The FSA should know, for example, that the U.S. Federal Reserve has asked both Citigroup and Wells Fargo detailed questions about their credit insurance practices (lists of the Federal Reserve's questions are available on request). Both Citigroup and Wells Fargo are bank / financial holding companies; AIG is not, and has not applied to the U.S. Federal Reserve for this GE proposal. This should not meant that similar insurance-related questions are not asked of AIG. The attached, timely submitted in opposition to and in requesting a hearing on these AIG - GE applications, is more than enough to trigger inquiries by the FSA. On the current record, we contend that AIG's applications could not legitimately be approved.

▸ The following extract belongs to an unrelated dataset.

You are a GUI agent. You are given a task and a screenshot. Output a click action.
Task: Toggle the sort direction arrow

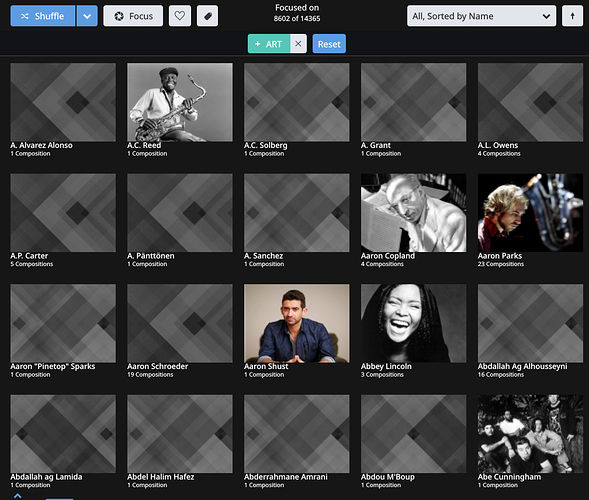[x=572, y=16]
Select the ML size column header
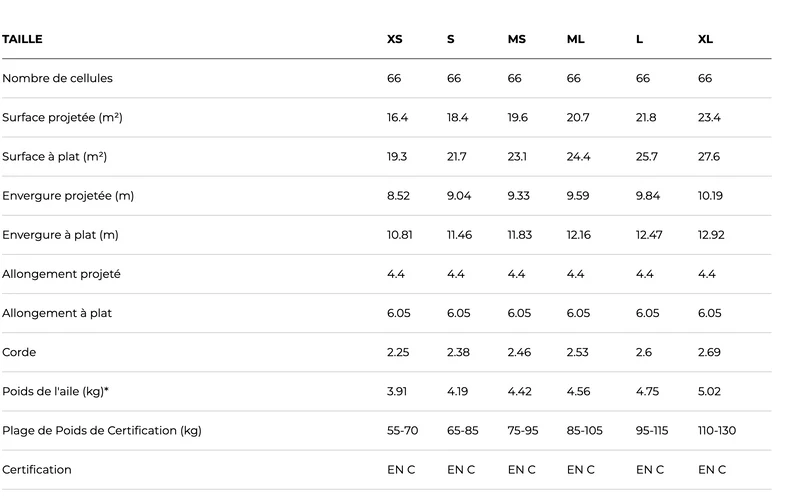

Additionally, as an adverse managerial factor that the FSA must, we contend, consider, it is significant that AIG blithely continues its business in Zimbabwe, despite the widely-reported violations of human rights in that country. Zimbabwe, in fact, is on the U.S. (and other countries') human rights black-lists (see, e.g., Agence France Presse of July 19, 2003 , as well as being panned in detail by Amnesty International, see, e.g. the (London) Daily Telegram of August 16, 2003). As evidence that, despite this, AIG standlardlessly continued and continues doing business there, see AIG's web site, at www.aigcorporate.com (reflecting AIG Zimbabwe at Westgate House East, Harare, Tel. 263-4-332-530); and see, e.g., Salon.com of October 30, 1998, reporting on proposed
amendment to the Senate foreign operations appropriations bill in 1996 that would have dramatically reduced U.S. aid for Zimbabwe, over a dispute between the Zimbabwe government and an AIG subsidiary. Both the State Department and the Agency for International Development (AID) opposed D'Amato's move. The tale is described in confidential AIG documents.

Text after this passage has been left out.